Firm size, market power, and corporate governance determinants of women representation on corporate boards in Ghanaian listed firms
摘要
This study investigates how firm size and market power influence representation of women on corporate boards in Ghana, addressing a critical but overlooked question in African corporate governance: why structural gender imbalances persist even as regulatory and normative pressures intensify. Using heteroskedasticity- and autocorrelation-robust static panel estimators, Panel-Corrected Standard Errors (PCSE), and triangulating with Random Effects and Panel GLS models, the analysis demonstrates that firm size and market power significantly increase female board representation, while board size and independence serve as enabling conditions.
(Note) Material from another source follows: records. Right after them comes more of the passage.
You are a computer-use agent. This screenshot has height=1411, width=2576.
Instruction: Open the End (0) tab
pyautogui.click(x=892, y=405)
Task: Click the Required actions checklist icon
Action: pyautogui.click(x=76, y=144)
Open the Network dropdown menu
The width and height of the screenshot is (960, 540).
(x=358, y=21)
Conversely, government ownership, industry affiliation, and board tenure suppress inclusion. The positive effects of foreign ownership highlight the role of global governance norms. These results are stable across all robustness checks from Arellano-Bond one-step GMM, system GMM, and pooled regression. The evidence supports policy reforms mandating gender-disclosure requirements, tenure-refresh mechanisms, transparent nomination processes, and stewardship interventions from institutional and foreign investors to strengthen inclusive governance in frontier markets. Strengthening board gender diversity enhances ethical leadership, organisational legitimacy, and progress toward SDG-5, with broader spillovers for inclusive economic development. The study provides the first empirically integrated framework in a frontier African capital market that jointly examines market power, organisational scale, ownership structures, and governance mechanisms as determinants of board gender diversity. Methodologically, it introduces a novel combination of PCSE and dynamic GMM estimators tailored for African governance data. Substantively, it advances legitimacy, agency, and institutional theories by revealing how structural power and contextual institutional pressures condition gender-diversity trajectories, an area previously underexplored in emerging-market research.